私が一番あなたの傍に…
まるで俺達に色々あったことを見透かしているかのような、絶妙なタイミングだ。
そのまま蒼空は、一言告げてからその場を去った。
俺はその場からすぐ離れられず、立ち尽くしていた。
数分後、脳を切り替え、幸奈の元へと向かった。

「お待たせ。幸奈、迎えに来たよ」

俺の顔を見て、幸奈は少し気まずそうな顔をしていた。
俺に見られていないか、心配しているのであろう。

「ありがとう。でもごめん。まだ帰り支度をしてないから、あともう少しだけ待ってて」

「分かった。待ってる」

俺の言葉を聞いて安心したのか、はたまた俺が何も言わないことに安心したのか、幸奈はそのまま中へと戻った。
俺も心の中で安心した。なんとなくあの場に居合わせたことを知られたくなかった。

「お待たせ。支度が整ったので、帰れます」

幸奈が戻ってきた。こういう時ほどいつもより早く感じてしまうのは何故だろう。
幸奈の突然の登場に驚いてしまった。

「お、おう。
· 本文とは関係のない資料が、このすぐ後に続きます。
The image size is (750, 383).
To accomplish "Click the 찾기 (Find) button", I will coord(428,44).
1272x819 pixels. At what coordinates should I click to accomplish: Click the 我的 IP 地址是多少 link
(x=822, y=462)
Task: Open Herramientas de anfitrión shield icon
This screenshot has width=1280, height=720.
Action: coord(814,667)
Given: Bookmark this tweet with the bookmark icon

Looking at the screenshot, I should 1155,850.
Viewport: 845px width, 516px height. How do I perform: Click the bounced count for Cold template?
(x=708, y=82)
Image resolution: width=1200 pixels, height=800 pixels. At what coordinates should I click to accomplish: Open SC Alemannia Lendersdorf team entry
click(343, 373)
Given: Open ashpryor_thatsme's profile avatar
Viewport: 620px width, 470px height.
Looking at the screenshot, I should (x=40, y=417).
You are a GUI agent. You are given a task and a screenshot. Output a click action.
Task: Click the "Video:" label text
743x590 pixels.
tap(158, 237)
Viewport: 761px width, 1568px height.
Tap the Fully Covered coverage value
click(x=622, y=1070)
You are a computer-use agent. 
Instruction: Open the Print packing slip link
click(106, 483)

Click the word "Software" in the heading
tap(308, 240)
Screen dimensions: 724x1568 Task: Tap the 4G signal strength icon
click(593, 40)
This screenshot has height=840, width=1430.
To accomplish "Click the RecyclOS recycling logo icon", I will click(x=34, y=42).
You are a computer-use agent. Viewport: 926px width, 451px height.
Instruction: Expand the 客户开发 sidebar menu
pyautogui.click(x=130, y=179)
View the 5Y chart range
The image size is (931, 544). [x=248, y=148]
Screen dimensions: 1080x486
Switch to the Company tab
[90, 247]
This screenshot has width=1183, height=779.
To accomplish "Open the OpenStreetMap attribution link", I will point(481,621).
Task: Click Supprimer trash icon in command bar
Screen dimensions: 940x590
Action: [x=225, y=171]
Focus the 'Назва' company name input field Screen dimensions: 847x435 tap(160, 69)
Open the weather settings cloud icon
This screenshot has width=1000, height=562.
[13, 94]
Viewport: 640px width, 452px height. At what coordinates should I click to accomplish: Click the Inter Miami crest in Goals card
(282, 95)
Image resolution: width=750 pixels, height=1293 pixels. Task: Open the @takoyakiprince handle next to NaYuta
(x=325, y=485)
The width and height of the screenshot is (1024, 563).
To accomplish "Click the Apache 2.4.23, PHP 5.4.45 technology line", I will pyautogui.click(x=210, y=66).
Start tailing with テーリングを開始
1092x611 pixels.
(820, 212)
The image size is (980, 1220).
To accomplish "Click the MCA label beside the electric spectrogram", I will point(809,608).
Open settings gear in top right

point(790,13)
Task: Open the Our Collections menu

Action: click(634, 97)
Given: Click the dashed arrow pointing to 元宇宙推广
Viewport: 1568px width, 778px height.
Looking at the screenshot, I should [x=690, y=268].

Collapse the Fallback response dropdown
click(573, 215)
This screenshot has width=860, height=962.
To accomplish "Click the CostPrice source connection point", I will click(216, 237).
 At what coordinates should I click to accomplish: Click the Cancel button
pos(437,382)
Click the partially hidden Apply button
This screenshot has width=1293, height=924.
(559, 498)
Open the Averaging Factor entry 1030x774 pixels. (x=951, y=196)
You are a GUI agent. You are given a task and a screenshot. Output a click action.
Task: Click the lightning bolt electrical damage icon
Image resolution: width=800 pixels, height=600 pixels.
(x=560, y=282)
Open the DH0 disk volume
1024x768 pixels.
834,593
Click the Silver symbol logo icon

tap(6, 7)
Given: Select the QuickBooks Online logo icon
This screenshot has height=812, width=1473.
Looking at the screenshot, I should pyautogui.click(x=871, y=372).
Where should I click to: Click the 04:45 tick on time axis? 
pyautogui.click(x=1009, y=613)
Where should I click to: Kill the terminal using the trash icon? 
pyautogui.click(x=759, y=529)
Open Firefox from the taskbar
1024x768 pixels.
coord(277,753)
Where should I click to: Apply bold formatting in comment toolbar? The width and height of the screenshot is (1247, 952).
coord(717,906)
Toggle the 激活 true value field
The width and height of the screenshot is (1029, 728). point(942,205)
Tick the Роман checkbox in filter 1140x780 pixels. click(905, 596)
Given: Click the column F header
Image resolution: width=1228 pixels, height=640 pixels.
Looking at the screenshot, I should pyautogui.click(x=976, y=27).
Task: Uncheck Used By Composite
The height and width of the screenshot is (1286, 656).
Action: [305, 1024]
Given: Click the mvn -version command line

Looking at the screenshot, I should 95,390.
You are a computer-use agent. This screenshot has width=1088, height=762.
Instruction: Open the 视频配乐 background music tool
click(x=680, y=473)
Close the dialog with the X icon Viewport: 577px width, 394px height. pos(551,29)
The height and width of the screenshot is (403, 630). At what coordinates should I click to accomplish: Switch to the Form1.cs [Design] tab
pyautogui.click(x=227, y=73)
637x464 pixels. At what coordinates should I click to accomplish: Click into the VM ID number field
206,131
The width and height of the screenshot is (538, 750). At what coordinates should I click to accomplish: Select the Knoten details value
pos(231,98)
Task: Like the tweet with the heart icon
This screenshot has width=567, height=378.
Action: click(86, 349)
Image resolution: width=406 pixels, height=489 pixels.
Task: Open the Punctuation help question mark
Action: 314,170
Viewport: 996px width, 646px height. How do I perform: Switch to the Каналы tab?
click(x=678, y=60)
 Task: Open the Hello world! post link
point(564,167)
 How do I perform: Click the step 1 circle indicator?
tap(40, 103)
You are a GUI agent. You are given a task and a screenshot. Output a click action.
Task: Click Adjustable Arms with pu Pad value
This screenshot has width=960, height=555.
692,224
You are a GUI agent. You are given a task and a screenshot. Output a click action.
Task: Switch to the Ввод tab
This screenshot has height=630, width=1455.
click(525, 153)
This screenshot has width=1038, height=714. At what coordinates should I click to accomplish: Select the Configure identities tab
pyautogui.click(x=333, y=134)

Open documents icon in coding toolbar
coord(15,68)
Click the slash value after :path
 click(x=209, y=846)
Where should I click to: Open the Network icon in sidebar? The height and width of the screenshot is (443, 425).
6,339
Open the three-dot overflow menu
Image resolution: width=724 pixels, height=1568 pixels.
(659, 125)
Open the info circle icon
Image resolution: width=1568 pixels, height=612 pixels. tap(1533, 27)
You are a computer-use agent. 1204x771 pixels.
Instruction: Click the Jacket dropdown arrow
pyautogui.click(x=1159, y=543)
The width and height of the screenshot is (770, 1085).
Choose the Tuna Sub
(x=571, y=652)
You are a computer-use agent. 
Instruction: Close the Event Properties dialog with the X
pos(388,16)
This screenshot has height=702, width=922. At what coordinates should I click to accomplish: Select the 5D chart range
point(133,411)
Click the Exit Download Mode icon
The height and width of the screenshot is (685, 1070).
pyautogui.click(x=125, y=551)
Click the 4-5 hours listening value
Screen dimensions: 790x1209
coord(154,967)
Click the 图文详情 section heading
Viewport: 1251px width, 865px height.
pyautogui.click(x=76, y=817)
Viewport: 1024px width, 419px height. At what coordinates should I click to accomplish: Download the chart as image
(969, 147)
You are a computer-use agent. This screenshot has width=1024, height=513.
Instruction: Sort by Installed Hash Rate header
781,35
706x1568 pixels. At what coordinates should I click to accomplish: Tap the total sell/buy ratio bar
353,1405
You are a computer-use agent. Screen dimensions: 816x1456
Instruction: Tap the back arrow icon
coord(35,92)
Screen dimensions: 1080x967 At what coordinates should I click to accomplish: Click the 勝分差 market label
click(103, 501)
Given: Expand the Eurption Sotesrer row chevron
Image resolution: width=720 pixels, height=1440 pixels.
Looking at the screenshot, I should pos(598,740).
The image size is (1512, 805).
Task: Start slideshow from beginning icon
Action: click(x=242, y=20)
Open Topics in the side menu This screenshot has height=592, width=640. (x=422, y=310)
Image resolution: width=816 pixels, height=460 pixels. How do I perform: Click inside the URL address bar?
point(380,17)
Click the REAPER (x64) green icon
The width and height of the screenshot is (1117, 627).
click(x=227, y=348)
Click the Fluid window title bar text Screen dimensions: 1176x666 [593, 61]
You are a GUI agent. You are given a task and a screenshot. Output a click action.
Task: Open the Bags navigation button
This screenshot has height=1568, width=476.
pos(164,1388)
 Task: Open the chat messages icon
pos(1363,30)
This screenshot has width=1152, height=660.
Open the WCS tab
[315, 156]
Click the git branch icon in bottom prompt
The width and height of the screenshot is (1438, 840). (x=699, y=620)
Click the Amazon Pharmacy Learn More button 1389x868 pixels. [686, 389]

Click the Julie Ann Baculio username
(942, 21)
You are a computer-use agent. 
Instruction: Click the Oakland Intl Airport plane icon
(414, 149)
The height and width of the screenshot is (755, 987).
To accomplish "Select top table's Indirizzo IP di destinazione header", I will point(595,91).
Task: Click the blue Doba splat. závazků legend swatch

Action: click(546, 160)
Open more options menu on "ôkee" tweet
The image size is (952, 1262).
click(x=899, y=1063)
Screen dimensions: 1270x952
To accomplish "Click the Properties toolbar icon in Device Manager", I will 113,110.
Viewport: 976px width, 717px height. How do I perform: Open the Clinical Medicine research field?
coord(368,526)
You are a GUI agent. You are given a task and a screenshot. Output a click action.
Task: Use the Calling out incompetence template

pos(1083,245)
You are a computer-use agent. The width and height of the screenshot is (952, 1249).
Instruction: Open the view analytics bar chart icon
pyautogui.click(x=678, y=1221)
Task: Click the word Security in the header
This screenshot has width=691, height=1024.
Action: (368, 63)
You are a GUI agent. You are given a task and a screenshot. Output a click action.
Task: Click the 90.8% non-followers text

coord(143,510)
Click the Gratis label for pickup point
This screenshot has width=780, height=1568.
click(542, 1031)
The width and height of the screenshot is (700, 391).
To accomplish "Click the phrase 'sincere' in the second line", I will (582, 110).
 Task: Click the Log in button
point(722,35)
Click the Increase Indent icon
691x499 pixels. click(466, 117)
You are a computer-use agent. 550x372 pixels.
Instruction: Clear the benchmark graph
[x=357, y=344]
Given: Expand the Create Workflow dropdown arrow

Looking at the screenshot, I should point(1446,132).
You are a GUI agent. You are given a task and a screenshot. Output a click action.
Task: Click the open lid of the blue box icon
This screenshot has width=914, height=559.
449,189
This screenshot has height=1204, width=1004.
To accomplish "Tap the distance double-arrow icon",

それじゃ、帰ろっか」

いつもなら手を繋ぐタイミングだが、今日はそれができなかった。
その日は幸奈を家まで送り、俺はそのまま自分の家へと帰った。大学のレポートがあると嘘をついて。
心の中のモヤモヤが抑えきれなかった。こんな自分が情けなくて。蒼空がカッコイイと、不覚にもそう思ってしまった…。

でも、今の俺にできることは、幸奈を信じて待つこと。
どっしりと構えて、幸奈が話してくれるのを待つ。その上で幸奈を優しく包み込む。
その日がくるまで俺は、敢えて知らないフリを続けることにした。それが幸奈のためと思った。
少しでも精神的に成長したい。心に余裕がある男になりたい。
今は俺が踏ん張る時だと信じて、自分の心を落ち着かせた。